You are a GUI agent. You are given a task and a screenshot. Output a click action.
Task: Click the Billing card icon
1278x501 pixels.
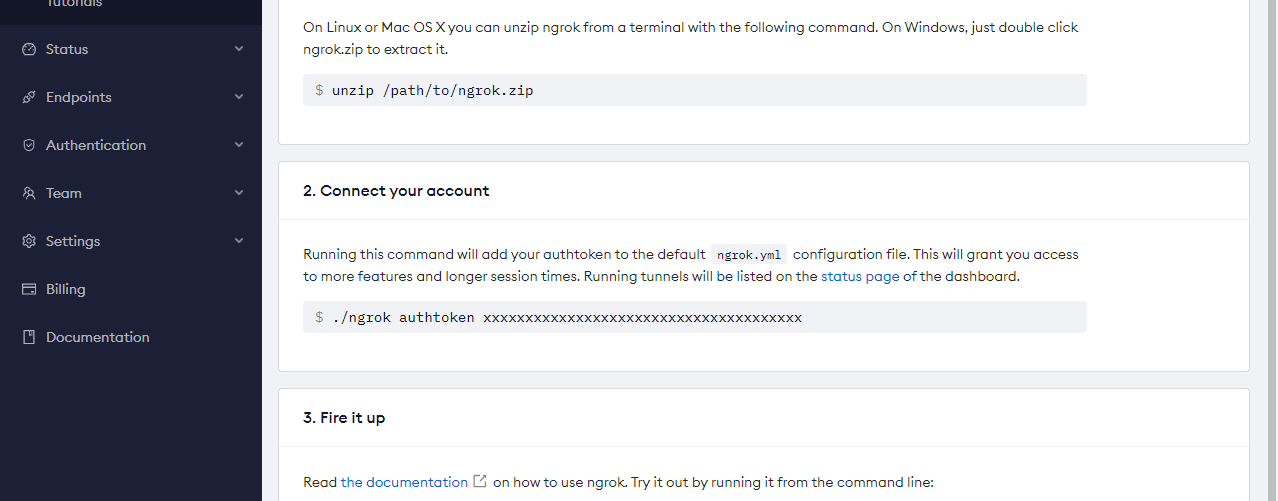29,289
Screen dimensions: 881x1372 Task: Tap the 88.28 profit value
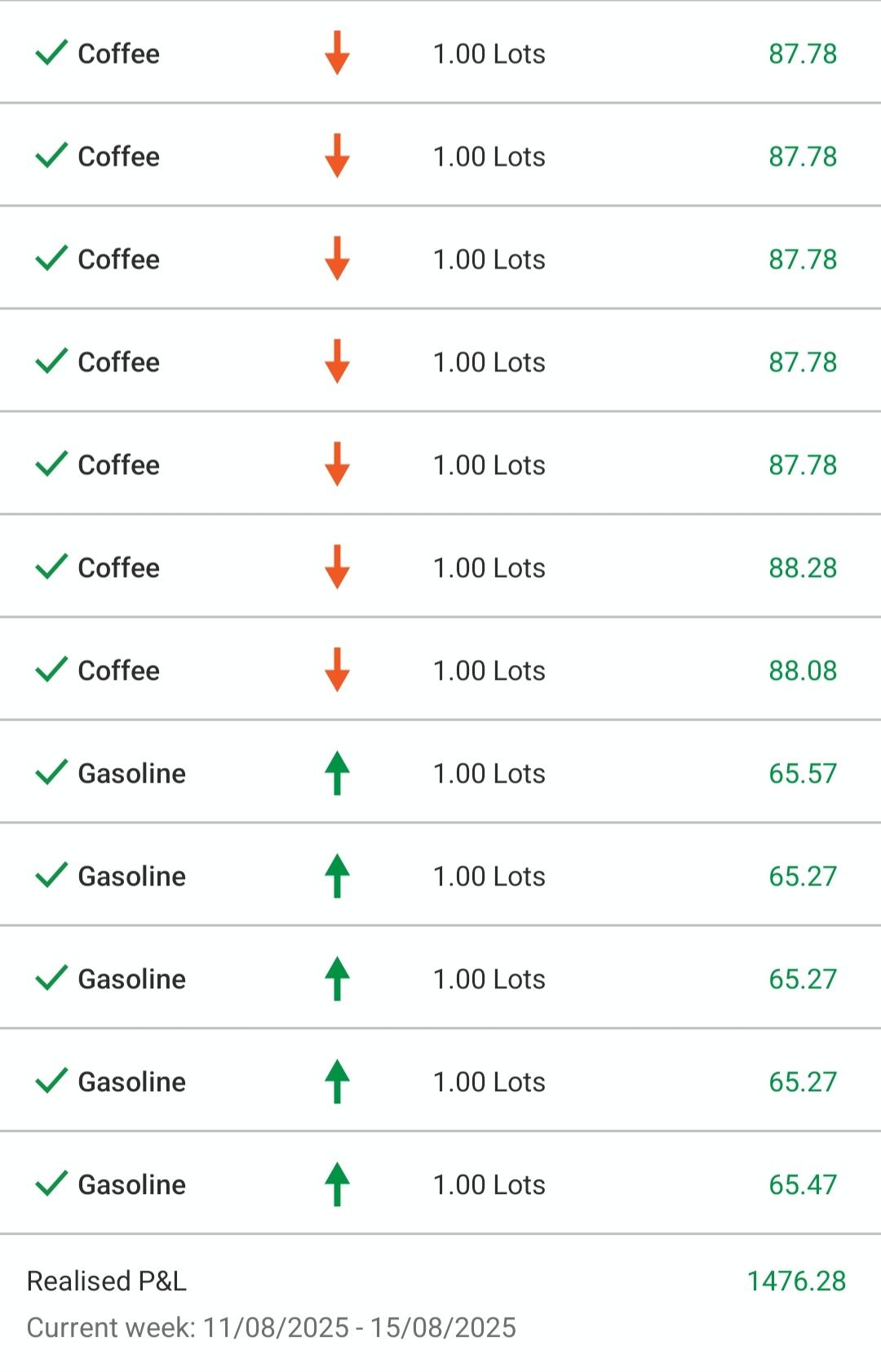tap(803, 567)
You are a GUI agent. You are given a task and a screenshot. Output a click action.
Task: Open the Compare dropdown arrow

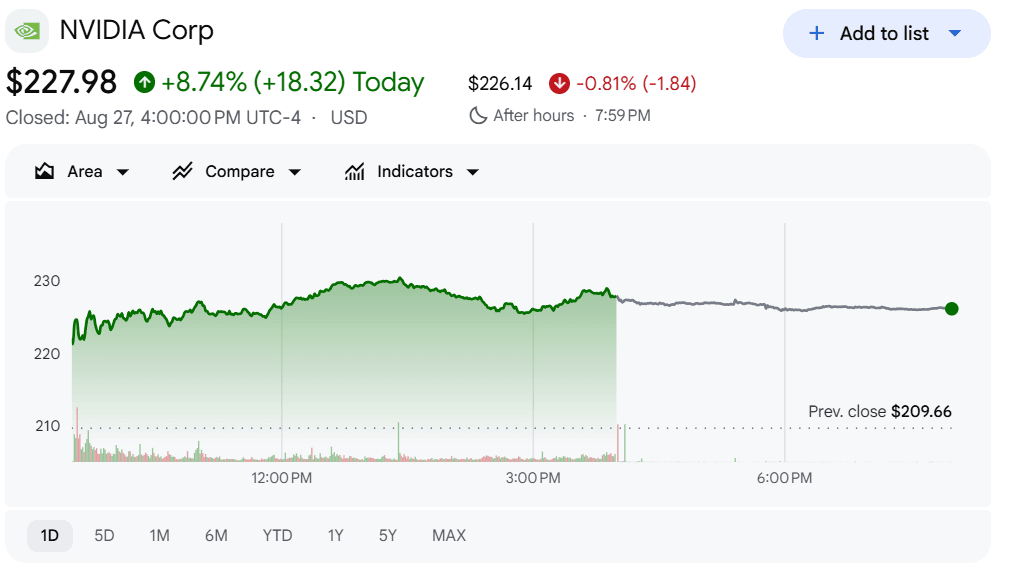(294, 172)
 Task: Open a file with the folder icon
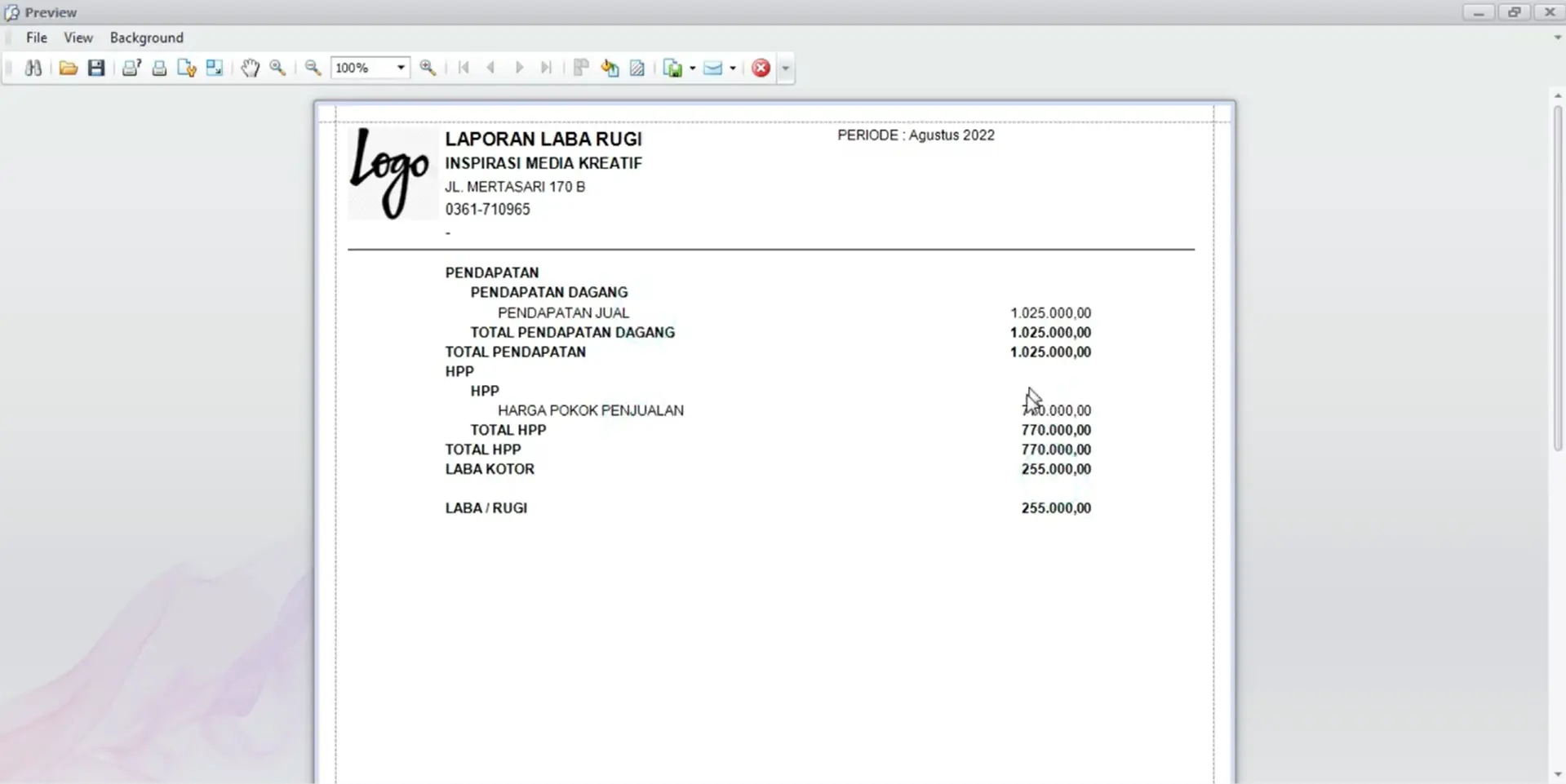pyautogui.click(x=69, y=69)
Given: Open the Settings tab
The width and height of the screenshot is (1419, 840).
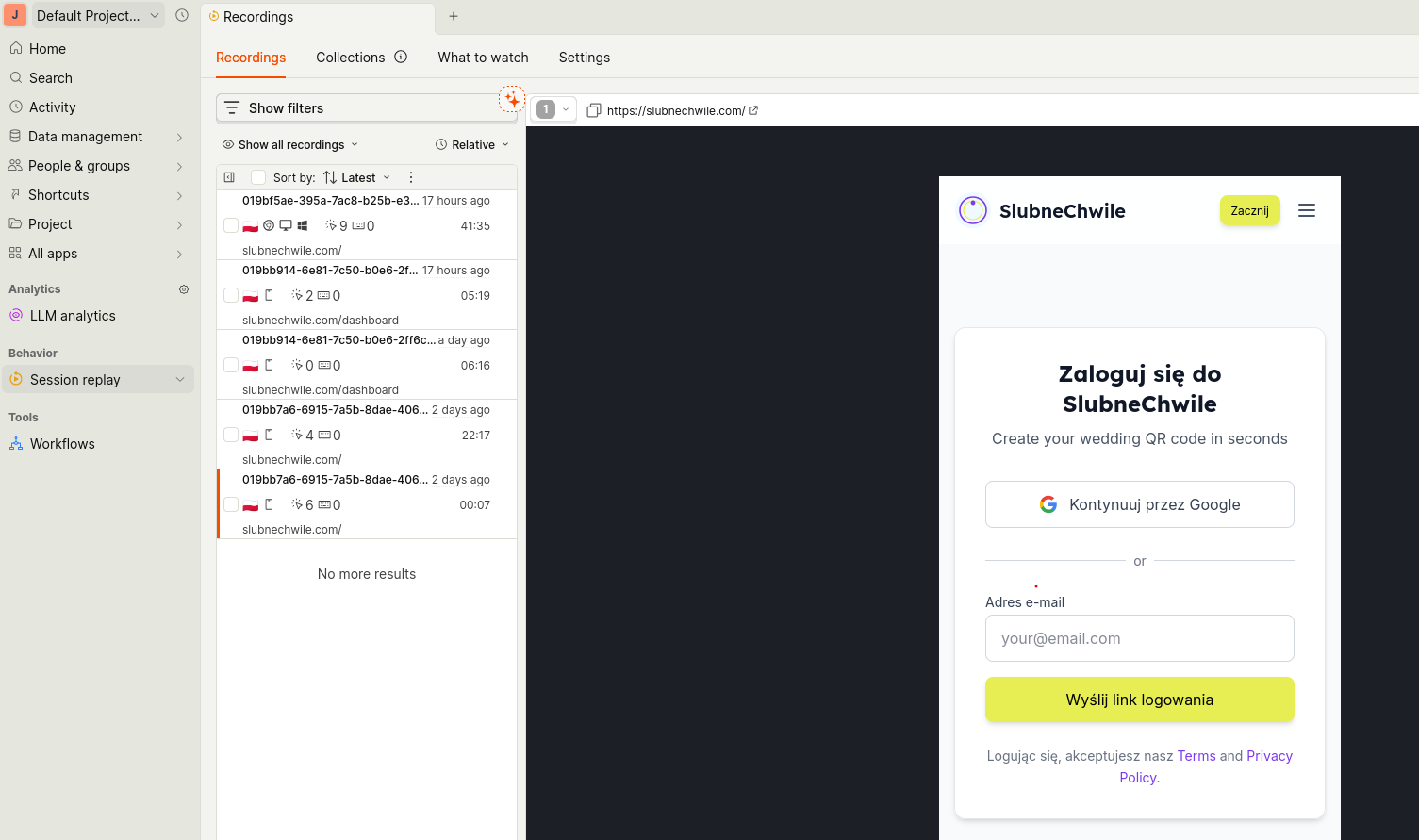Looking at the screenshot, I should pyautogui.click(x=584, y=58).
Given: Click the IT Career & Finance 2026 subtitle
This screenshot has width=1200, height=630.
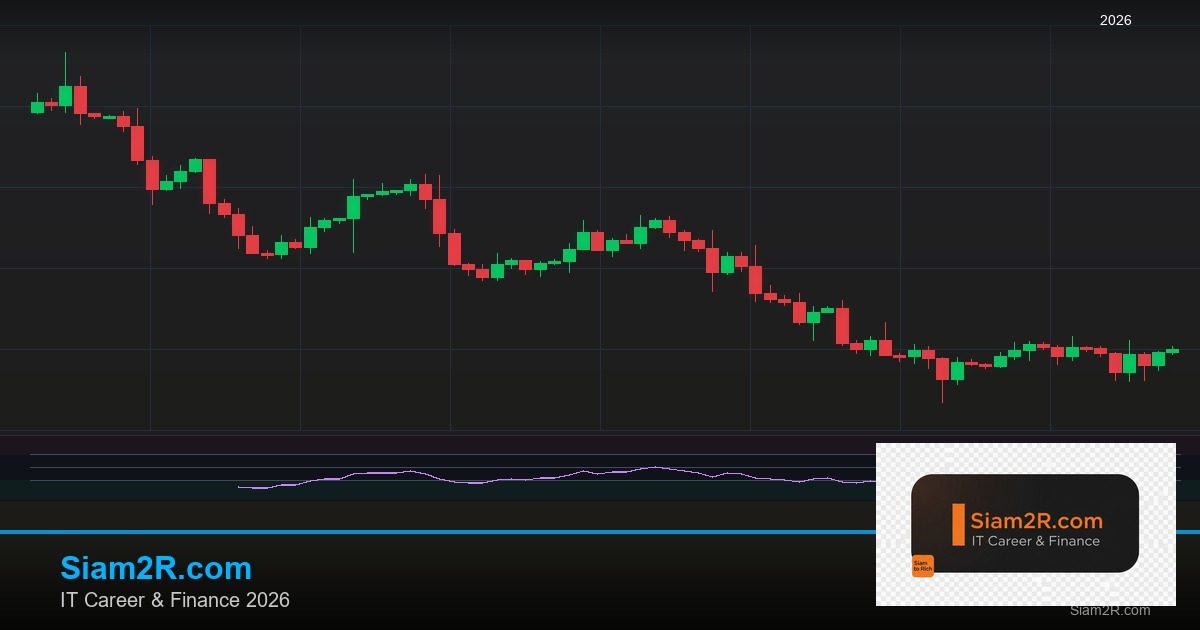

══════

**Exercise details:** Copy all the records word for word and keep the pictures out.

**Solution to the problem:**
You are a GUI agent. You are given a task and a screenshot. Output a click action.
Task: Click the Billing card icon
1278x501 pixels.
29,289
Screen dimensions: 881x1372 Task: Tap the 88.28 profit value
tap(803, 567)
You are a GUI agent. You are given a task and a screenshot. Output a click action.
Task: Open the Compare dropdown arrow

(294, 172)
 Task: Open a file with the folder icon
pyautogui.click(x=69, y=69)
Given: Open the Settings tab
The width and height of the screenshot is (1419, 840).
Looking at the screenshot, I should pyautogui.click(x=584, y=58).
Given: Click the IT Career & Finance 2026 subtitle
This screenshot has width=1200, height=630.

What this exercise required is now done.